(MATERIAL FOR THE TASK)

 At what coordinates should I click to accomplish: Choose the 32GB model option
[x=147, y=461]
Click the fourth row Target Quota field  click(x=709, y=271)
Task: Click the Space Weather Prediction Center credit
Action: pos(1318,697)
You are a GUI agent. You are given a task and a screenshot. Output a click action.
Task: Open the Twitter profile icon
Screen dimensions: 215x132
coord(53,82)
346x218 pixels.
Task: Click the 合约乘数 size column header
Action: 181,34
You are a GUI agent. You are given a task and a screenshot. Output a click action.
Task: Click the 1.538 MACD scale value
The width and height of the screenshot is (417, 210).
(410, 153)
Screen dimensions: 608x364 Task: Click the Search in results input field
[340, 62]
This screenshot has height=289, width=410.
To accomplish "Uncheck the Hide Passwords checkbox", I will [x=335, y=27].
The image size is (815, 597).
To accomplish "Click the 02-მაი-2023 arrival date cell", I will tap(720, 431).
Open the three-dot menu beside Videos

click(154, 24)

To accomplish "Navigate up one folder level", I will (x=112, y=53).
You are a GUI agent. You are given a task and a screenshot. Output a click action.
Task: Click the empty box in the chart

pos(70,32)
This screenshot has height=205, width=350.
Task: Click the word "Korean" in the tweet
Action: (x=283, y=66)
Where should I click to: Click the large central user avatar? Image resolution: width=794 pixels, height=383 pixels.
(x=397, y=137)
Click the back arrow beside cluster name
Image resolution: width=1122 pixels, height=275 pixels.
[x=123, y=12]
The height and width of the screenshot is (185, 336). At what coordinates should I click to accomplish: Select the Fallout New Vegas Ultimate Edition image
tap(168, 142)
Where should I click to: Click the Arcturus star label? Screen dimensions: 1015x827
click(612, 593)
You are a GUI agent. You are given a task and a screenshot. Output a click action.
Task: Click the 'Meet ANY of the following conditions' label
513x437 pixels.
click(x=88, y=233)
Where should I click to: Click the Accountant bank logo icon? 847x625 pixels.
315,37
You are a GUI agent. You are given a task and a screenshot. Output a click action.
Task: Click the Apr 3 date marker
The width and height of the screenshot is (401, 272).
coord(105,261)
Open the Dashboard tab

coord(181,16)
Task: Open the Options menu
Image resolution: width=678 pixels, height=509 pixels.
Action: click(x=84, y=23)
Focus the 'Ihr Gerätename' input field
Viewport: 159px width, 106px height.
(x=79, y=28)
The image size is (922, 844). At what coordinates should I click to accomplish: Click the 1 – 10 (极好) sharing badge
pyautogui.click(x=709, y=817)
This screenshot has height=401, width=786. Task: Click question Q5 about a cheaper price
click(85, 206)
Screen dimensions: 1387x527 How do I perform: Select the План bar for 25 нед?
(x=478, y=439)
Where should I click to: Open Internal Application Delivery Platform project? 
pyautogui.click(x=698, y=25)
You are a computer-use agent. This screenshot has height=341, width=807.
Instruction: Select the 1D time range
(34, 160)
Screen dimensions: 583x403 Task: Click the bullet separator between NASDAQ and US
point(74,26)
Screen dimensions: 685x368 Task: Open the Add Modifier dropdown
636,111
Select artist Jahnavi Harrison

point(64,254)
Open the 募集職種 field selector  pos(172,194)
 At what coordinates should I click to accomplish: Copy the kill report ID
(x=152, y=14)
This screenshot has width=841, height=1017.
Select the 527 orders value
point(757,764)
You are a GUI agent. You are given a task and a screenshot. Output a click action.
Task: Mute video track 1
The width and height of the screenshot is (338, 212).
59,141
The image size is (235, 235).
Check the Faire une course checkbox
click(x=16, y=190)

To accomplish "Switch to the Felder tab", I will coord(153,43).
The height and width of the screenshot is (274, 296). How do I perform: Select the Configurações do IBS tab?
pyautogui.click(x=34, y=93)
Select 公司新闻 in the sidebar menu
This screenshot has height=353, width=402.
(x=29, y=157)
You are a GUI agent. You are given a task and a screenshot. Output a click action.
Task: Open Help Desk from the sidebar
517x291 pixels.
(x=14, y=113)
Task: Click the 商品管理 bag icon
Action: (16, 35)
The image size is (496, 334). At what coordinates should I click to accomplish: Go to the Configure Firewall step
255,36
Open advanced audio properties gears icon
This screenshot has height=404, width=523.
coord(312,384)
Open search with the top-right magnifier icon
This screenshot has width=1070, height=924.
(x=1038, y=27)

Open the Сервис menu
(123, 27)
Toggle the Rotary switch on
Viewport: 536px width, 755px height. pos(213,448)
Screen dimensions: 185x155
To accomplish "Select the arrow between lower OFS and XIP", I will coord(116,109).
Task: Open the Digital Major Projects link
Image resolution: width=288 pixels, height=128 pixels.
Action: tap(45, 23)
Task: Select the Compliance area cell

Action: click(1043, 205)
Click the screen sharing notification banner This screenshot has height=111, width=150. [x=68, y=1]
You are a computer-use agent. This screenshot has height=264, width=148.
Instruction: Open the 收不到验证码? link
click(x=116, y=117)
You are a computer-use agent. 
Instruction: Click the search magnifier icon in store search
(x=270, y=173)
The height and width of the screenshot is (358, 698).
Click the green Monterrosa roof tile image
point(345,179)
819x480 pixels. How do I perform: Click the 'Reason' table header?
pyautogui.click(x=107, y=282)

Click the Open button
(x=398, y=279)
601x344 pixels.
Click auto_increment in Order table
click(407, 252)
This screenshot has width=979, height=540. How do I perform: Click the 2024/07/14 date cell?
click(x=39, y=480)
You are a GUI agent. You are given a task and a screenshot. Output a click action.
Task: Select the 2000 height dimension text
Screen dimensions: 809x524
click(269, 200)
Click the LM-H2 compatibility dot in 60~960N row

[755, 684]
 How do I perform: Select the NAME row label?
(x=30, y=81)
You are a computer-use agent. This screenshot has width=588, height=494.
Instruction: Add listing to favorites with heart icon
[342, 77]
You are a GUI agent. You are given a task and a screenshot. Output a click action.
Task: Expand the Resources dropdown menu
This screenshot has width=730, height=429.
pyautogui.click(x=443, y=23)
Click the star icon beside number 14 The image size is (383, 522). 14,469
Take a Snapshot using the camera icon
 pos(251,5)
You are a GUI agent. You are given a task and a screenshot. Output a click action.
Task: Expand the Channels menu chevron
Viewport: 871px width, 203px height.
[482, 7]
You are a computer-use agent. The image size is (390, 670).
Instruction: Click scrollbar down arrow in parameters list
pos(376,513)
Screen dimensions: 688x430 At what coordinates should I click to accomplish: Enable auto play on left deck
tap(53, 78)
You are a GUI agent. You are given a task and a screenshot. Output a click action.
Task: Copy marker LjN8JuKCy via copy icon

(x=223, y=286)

(End MATERIAL FOR THE TASK)

→ EXERCISE OBJECTIVE
Above are some records. Copy each of their lines that holds the string "Expand".

→ SOLUTION
Task: Expand the Resources dropdown menu
Task: Expand the Channels menu chevron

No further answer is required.